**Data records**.
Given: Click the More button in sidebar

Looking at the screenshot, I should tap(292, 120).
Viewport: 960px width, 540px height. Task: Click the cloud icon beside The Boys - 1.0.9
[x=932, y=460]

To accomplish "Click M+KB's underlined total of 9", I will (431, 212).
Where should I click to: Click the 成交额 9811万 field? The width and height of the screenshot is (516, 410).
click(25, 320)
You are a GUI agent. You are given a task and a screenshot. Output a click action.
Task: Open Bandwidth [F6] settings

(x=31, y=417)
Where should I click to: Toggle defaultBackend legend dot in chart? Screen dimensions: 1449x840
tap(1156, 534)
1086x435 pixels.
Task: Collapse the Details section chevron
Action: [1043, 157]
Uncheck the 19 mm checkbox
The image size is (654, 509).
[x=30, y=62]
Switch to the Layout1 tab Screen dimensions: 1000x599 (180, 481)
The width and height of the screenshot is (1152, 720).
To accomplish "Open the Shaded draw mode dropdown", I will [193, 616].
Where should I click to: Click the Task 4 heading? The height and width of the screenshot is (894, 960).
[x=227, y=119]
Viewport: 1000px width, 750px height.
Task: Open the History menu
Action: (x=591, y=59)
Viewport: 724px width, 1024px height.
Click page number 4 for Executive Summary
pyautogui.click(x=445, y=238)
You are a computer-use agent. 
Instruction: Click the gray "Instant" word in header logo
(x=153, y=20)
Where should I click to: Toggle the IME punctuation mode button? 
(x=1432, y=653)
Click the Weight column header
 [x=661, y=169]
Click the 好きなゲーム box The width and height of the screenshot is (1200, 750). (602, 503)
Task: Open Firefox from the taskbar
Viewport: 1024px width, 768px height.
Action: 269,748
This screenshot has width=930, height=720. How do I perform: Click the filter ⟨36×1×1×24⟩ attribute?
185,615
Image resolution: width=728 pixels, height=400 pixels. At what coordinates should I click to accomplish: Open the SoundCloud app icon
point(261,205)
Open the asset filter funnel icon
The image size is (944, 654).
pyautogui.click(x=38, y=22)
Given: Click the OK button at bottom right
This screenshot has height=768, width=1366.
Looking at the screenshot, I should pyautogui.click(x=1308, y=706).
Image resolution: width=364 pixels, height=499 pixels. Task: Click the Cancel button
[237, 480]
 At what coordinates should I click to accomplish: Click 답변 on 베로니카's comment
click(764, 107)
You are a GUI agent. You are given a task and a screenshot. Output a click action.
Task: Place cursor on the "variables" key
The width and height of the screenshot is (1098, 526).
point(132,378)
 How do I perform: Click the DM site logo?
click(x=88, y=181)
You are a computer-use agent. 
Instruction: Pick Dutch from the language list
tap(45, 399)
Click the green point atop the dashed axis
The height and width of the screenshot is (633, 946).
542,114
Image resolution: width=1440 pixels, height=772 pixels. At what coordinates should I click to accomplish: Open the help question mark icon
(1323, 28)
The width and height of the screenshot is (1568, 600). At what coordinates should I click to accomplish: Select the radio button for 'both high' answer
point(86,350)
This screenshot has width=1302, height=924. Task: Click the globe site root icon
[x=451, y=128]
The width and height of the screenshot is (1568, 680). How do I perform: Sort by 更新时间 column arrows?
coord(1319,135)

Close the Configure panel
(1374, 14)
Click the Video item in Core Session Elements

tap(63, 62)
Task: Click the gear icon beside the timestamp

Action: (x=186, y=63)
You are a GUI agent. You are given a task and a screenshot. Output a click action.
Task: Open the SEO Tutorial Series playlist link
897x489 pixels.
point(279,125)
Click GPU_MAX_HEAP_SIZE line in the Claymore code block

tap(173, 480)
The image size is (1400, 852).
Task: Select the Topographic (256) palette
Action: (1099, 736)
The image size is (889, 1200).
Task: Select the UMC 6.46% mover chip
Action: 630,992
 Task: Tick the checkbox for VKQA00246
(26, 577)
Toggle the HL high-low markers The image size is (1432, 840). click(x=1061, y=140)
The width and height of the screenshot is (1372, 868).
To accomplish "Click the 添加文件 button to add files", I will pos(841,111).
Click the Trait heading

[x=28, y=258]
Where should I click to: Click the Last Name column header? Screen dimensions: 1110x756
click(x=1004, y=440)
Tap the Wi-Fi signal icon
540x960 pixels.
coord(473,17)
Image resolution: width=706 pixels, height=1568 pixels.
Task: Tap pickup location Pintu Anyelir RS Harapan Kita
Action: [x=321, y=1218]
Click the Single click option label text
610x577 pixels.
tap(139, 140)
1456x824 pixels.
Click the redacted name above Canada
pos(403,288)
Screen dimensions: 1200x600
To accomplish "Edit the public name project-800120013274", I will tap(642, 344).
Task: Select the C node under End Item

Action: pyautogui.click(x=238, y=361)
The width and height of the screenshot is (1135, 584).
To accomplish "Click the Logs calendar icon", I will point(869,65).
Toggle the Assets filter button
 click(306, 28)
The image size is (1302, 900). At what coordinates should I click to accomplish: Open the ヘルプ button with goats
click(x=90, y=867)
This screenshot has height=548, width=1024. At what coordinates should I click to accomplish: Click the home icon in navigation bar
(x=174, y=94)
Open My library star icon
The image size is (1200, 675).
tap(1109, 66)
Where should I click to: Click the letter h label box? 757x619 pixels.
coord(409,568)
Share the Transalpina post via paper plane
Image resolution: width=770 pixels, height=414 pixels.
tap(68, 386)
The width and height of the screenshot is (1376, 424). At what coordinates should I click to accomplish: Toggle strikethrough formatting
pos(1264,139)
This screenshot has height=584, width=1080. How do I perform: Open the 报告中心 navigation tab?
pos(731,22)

**Your assignment**. Please output all the lines above exactly as given.

**Answer space**.
Given: Click the More button in sidebar

Looking at the screenshot, I should tap(292, 120).
Viewport: 960px width, 540px height. Task: Click the cloud icon beside The Boys - 1.0.9
[x=932, y=460]

To accomplish "Click M+KB's underlined total of 9", I will (431, 212).
Where should I click to: Click the 成交额 9811万 field? The width and height of the screenshot is (516, 410).
click(25, 320)
You are a GUI agent. You are given a task and a screenshot. Output a click action.
Task: Open Bandwidth [F6] settings

(x=31, y=417)
Where should I click to: Toggle defaultBackend legend dot in chart? Screen dimensions: 1449x840
tap(1156, 534)
1086x435 pixels.
Task: Collapse the Details section chevron
Action: [1043, 157]
Uncheck the 19 mm checkbox
The image size is (654, 509).
[x=30, y=62]
Switch to the Layout1 tab Screen dimensions: 1000x599 (180, 481)
The width and height of the screenshot is (1152, 720).
To accomplish "Open the Shaded draw mode dropdown", I will [193, 616].
Where should I click to: Click the Task 4 heading? The height and width of the screenshot is (894, 960).
[x=227, y=119]
Viewport: 1000px width, 750px height.
Task: Open the History menu
Action: (x=591, y=59)
Viewport: 724px width, 1024px height.
Click page number 4 for Executive Summary
pyautogui.click(x=445, y=238)
You are a computer-use agent. 
Instruction: Click the gray "Instant" word in header logo
(x=153, y=20)
Where should I click to: Toggle the IME punctuation mode button? 
(x=1432, y=653)
Click the Weight column header
 [x=661, y=169]
Click the 好きなゲーム box The width and height of the screenshot is (1200, 750). (602, 503)
Task: Open Firefox from the taskbar
Viewport: 1024px width, 768px height.
Action: 269,748
This screenshot has width=930, height=720. How do I perform: Click the filter ⟨36×1×1×24⟩ attribute?
185,615
Image resolution: width=728 pixels, height=400 pixels. At what coordinates should I click to accomplish: Open the SoundCloud app icon
point(261,205)
Open the asset filter funnel icon
The image size is (944, 654).
pyautogui.click(x=38, y=22)
Given: Click the OK button at bottom right
This screenshot has height=768, width=1366.
Looking at the screenshot, I should pyautogui.click(x=1308, y=706).
Image resolution: width=364 pixels, height=499 pixels. Task: Click the Cancel button
[237, 480]
 At what coordinates should I click to accomplish: Click 답변 on 베로니카's comment
click(764, 107)
You are a GUI agent. You are given a task and a screenshot. Output a click action.
Task: Place cursor on the "variables" key
The width and height of the screenshot is (1098, 526).
point(132,378)
 How do I perform: Click the DM site logo?
click(x=88, y=181)
You are a computer-use agent. 
Instruction: Pick Dutch from the language list
tap(45, 399)
Click the green point atop the dashed axis
The height and width of the screenshot is (633, 946).
542,114
Image resolution: width=1440 pixels, height=772 pixels. At what coordinates should I click to accomplish: Open the help question mark icon
(1323, 28)
The width and height of the screenshot is (1568, 600). At what coordinates should I click to accomplish: Select the radio button for 'both high' answer
point(86,350)
This screenshot has width=1302, height=924. Task: Click the globe site root icon
[x=451, y=128]
The width and height of the screenshot is (1568, 680). How do I perform: Sort by 更新时间 column arrows?
coord(1319,135)

Close the Configure panel
(1374, 14)
Click the Video item in Core Session Elements

tap(63, 62)
Task: Click the gear icon beside the timestamp

Action: (x=186, y=63)
You are a GUI agent. You are given a task and a screenshot. Output a click action.
Task: Open the SEO Tutorial Series playlist link
897x489 pixels.
point(279,125)
Click GPU_MAX_HEAP_SIZE line in the Claymore code block

tap(173, 480)
The image size is (1400, 852).
Task: Select the Topographic (256) palette
Action: (1099, 736)
The image size is (889, 1200).
Task: Select the UMC 6.46% mover chip
Action: 630,992
 Task: Tick the checkbox for VKQA00246
(26, 577)
Toggle the HL high-low markers The image size is (1432, 840). click(x=1061, y=140)
The width and height of the screenshot is (1372, 868).
To accomplish "Click the 添加文件 button to add files", I will pos(841,111).
Click the Trait heading

[x=28, y=258]
Where should I click to: Click the Last Name column header? Screen dimensions: 1110x756
click(x=1004, y=440)
Tap the Wi-Fi signal icon
540x960 pixels.
coord(473,17)
Image resolution: width=706 pixels, height=1568 pixels.
Task: Tap pickup location Pintu Anyelir RS Harapan Kita
Action: [x=321, y=1218]
Click the Single click option label text
610x577 pixels.
tap(139, 140)
1456x824 pixels.
Click the redacted name above Canada
pos(403,288)
Screen dimensions: 1200x600
To accomplish "Edit the public name project-800120013274", I will tap(642, 344).
Task: Select the C node under End Item

Action: pyautogui.click(x=238, y=361)
The width and height of the screenshot is (1135, 584).
To accomplish "Click the Logs calendar icon", I will point(869,65).
Toggle the Assets filter button
 click(306, 28)
The image size is (1302, 900). At what coordinates should I click to accomplish: Open the ヘルプ button with goats
click(x=90, y=867)
This screenshot has height=548, width=1024. At what coordinates should I click to accomplish: Click the home icon in navigation bar
(x=174, y=94)
Open My library star icon
The image size is (1200, 675).
tap(1109, 66)
Where should I click to: Click the letter h label box? 757x619 pixels.
coord(409,568)
Share the Transalpina post via paper plane
Image resolution: width=770 pixels, height=414 pixels.
tap(68, 386)
The width and height of the screenshot is (1376, 424). At what coordinates should I click to accomplish: Toggle strikethrough formatting
pos(1264,139)
This screenshot has height=584, width=1080. How do I perform: Open the 报告中心 navigation tab?
pos(731,22)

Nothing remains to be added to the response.